Aggiungeteci anche che l’emittente gode del rating tripla A, cioè è considerata dalle agenzie di valutazione internazionali massimamente affidabile. Pertanto, il rischio di credito praticamente non esiste.

Non è che il mercato sia stato irriconoscente, semplicemente ha mostrato estrema prudenza verso un titolo denominato in una valuta sempre più carta straccia. La lira turca è sotto stress da anni, da quando il presidente Recep Tayyip Erdogan si è messo in testa che i tassi vadano tenuti bassissimi per incentivare il credito all’economia e rendere la Turchia una potenza esportatrice. L’inflazione sta divorando i redditi delle famiglie, mentre il cambio collassa senza sosta. Ma Erdogan sta facendo di più: spinge la banca centrale a stabilizzare il cambio contro il dollaro, anche a costo di azzerare le riserve valutarie. Ed è proprio quest’ultima mossa che sta offrendo particolare soddisfazione agli investitori nel bond in lire turche.

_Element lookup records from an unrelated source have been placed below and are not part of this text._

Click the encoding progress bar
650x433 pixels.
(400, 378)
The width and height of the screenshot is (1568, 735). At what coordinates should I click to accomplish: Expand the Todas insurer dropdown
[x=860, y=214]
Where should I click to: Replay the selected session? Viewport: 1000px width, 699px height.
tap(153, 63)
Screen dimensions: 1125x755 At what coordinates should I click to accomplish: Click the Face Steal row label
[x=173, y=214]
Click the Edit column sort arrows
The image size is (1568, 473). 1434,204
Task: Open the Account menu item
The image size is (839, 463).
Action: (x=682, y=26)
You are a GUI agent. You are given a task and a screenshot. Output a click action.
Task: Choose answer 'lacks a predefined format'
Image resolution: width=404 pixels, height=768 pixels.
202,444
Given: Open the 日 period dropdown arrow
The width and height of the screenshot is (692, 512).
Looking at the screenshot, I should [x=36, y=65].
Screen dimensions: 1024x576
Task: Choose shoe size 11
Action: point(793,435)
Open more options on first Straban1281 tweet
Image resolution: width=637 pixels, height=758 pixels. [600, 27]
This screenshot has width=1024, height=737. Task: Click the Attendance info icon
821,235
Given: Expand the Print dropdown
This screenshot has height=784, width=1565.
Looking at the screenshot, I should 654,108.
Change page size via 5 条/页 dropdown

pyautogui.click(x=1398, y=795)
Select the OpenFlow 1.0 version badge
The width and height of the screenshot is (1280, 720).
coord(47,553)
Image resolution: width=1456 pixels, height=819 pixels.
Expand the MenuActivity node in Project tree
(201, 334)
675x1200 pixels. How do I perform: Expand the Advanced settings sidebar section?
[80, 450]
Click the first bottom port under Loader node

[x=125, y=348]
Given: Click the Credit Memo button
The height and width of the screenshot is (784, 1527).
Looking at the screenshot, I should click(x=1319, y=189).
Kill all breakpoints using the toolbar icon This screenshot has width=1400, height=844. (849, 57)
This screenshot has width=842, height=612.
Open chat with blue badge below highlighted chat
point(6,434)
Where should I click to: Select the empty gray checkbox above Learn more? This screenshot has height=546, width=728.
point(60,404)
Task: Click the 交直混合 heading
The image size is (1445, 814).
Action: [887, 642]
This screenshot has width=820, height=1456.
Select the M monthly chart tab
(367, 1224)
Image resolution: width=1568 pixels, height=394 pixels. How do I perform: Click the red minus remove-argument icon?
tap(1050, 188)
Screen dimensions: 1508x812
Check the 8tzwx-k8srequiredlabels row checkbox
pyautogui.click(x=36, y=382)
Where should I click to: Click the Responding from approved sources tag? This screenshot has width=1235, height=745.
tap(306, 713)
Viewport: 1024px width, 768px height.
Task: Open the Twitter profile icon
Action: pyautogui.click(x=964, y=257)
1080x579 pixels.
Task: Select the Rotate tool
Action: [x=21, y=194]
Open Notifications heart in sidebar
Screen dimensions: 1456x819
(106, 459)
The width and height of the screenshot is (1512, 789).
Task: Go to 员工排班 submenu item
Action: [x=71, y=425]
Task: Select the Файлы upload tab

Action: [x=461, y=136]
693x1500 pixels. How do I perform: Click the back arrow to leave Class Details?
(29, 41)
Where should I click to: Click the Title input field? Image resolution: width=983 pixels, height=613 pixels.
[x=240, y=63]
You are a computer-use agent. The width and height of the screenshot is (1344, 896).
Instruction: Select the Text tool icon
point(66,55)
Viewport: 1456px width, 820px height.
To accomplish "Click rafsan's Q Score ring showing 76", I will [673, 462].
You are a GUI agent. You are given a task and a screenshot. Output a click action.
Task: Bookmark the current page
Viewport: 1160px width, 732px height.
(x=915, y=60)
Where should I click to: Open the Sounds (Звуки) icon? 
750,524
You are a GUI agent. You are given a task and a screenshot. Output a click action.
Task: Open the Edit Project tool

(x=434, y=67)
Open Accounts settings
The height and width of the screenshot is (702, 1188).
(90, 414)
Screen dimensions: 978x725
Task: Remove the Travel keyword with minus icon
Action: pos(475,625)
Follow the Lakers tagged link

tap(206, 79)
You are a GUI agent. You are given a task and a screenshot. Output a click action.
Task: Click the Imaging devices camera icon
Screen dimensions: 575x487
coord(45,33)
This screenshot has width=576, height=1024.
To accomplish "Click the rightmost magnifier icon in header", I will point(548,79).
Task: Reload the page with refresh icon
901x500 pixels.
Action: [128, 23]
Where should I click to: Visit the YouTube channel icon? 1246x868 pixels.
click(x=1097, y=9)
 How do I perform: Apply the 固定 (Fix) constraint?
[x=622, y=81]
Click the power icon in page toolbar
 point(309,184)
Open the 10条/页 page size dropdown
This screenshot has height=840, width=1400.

Bond in lire turche, guadagni fino al 30%

Il 29 settembre scorso, acquistare un lotto minimo di 20.000 lire turche costò effettivamente 16.100 lire ai prezzi del collocamento. E al tasso di cambio di 18,19 contro la moneta unica, un investitore dell’Eurozona avrebbe speso 885,10 euro. Venerdì 17 febbraio, lo stesso bond in lire turche sul mercato quotava a 94,43 centesimi. Rivenderlo avrebbe fatto incassare 18,886 lire. Al tasso di cambio di 20 a 1, il ricavo sarebbe stato di 941,65 euro. C’è ancora da aggiungere la cedola del 30% maturata sui neppure cinque mesi di mantenimento del titolo in portafoglio.

Il rateo a cui avrebbe avuto diritto risulta essere di quasi il 39%. In valore assoluto, 2.318 lire, pari a 115,60 euro.

Tirando le somme, il bond in lire turche sarebbe costato 885,10 euro contro ricavi per 1.057,55 euro. Il margine 172,45 euro equivarrebbe al 19,50% dell’investimento. Questo sarebbe stato per l’ipotetico investitore dell’Area Euro il rendimento effettivo. Per un investitore degli Stati Uniti, poi, le cose sarebbero andate persino meglio. Come dicevamo, la lira è stata mantenuta stabile contro il dollaro negli ultimi mesi. A fine settembre, un americano avrebbe speso 870,27 dollari per acquistare il bond in lire turche. Lo avrebbe rivenduto l’altro ieri per 1000,85 dollari al nuovo tasso di cambio, a cui sommare altri 122,83 dollari di cedola. In tutto, quasi 1.124 dollari per un margine superiore al 29%.

In poche parole, la politica sprovveduta di Erdogan sta facendo per il momento il gioco della speculazione tra alti tassi d’interesse pretesi sui bond in lire turche e guadagni ottenuti da tassi di cambio tenuti artificiosamente alti a colpi di riserve valutarie vendute. Chiaramente, se l’emittente ha dovuto fissare una cedola così gigantesca, è perché essa stessa sconta l’insostenibilità prima o poi di questa politica del cambio. Il collasso della lira tramortirà il valore del capitale convertito nelle principali divise internazionali. Sarà tanto che si riesca a disinvestire o arrivare alla scadenza senza perdite.